- _YOUR OBJECTIVE_
Write all of the entries out again exactly, but not the images.
DATA FOR THE TASK Block Start
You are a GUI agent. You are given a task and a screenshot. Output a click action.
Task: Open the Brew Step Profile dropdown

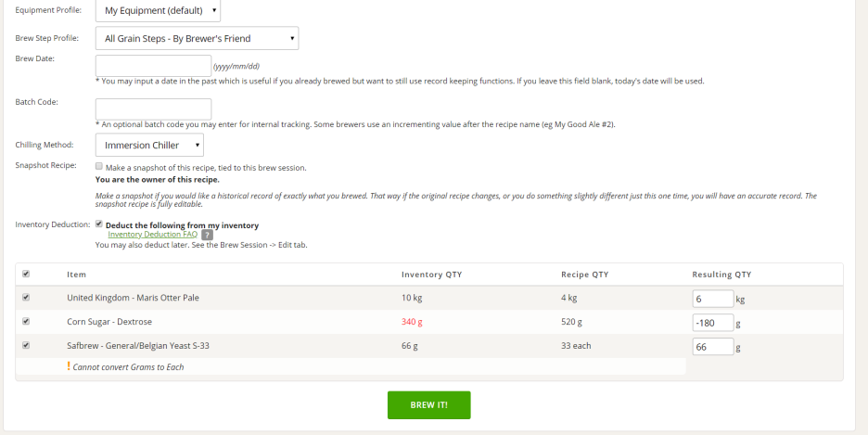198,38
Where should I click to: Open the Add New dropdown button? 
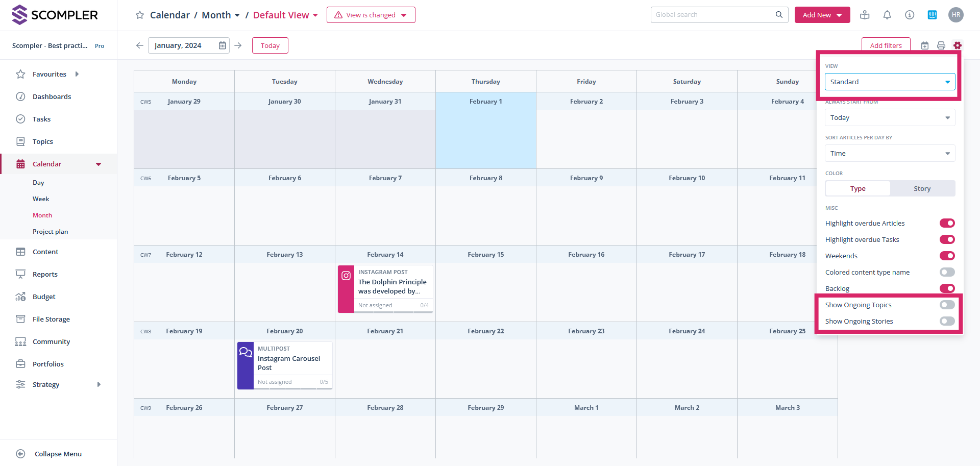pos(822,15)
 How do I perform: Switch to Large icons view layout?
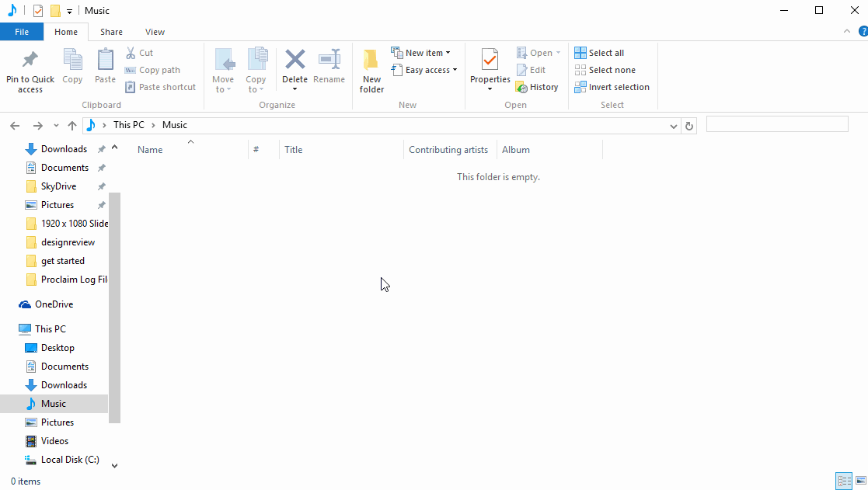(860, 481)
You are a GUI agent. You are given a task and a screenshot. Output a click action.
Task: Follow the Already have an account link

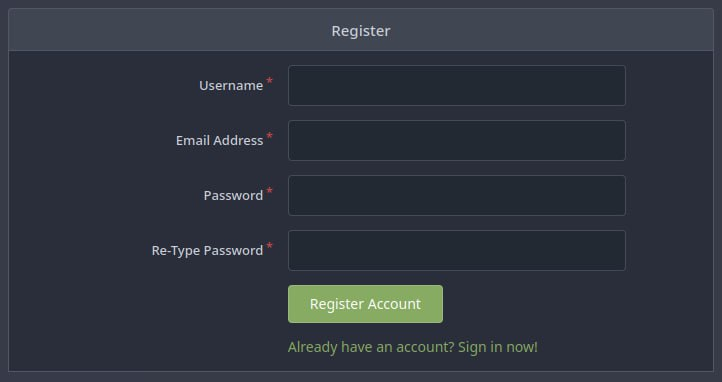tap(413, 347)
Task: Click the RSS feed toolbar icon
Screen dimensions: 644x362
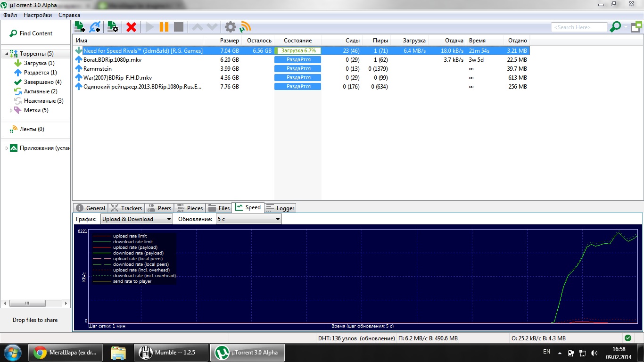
DATA FOR THE TASK Block End
- _ANSWER TO THE PROBLEM_
You are a GUI agent. You are given a task and a screenshot. Output a click action.
Task: Open the Brew Step Profile dropdown

198,38
Where should I click to: Open the Add New dropdown button? 
pos(822,15)
 How do I perform: Switch to Large icons view layout?
(860, 481)
You are a GUI agent. You are given a task and a screenshot. Output a click action.
Task: Follow the Already have an account link

tap(413, 347)
Task: Click the RSS feed toolbar icon
Screen dimensions: 644x362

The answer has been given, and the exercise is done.